Pur non essendovi, a tutt’oggi, evidenze specifiche a carico della quetiapina, non si può escludere che il farmaco presenti gli stessi problemi.
Pur riconoscendo i limiti delle analisi retrospettive, i risultati sono tali da imporre cautela e sollevano il problema più generale dell’impiego diffuso degli antipsicotici nei pazienti con demenza. Se è vero che la particolare attenzione cui sono stati sottoposti gli atipici ha prodotto queste nuove conoscenze, è altrettanto vero che non sappiamo se i "vecchi" antipsicotici siano esenti dal rischio di eventi cerebrovascolari e, in assenza di informazioni specifiche al riguardo, non esistono ragioni di ritenerli più sicuri.
In attesa che si faccia maggiore chiarezza e di indicazioni precise da parte del Ministero, appare prudente non iniziare nuovi piani terapeutici con gli atipici. Nei casi di nuova diagnosi, in assenza di controindicazioni (es. demenza a corpo di Lewy, parkinsonismo già evidente), si potrebbe tentare un trattamento con aloperidolo a basse dosi per un periodo limitato di tempo, mantenendo il paziente sotto stretto controllo.

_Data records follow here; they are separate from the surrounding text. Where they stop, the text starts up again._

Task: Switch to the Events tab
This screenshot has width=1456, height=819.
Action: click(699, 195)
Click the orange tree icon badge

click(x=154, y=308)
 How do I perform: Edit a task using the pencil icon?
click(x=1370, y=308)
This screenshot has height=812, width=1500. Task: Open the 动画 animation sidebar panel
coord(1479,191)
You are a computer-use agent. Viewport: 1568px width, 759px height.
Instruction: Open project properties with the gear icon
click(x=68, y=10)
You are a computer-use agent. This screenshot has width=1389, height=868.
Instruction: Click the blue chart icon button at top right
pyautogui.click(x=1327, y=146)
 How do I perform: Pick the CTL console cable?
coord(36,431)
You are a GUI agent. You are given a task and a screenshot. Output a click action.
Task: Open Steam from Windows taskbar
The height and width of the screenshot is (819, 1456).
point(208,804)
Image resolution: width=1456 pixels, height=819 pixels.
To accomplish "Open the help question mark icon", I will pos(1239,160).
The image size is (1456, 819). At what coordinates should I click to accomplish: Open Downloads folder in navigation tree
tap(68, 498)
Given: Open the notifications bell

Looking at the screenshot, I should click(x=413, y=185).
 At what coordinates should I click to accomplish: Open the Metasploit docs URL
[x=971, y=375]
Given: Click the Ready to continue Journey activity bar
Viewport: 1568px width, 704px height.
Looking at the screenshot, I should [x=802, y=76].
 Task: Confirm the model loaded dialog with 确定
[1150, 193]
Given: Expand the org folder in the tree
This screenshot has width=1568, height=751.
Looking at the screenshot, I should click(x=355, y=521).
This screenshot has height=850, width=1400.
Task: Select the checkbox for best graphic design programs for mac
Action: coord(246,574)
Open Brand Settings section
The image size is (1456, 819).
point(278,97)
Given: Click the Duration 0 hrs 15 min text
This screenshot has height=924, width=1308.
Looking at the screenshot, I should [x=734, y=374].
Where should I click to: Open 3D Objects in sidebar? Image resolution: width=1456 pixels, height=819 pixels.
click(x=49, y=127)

Nei pazienti in terapia con gli antipsicotici atipici, sospendere di colpo il trattamento può risultare pericoloso da un punto di vista clinico e difficilmente realizzabile sul piano organizzativo; la soluzione potrebbe essere quella di tentare una sospensione graduale nei pazienti che tornano al centro per un controllo o per un rinnovo del piano terapeutico, mantenendo nel frattempo un monitoraggio attento, con controlli più ravvicinati, tentando di sospendere il trattamento in caso di miglioramento clinico stabile.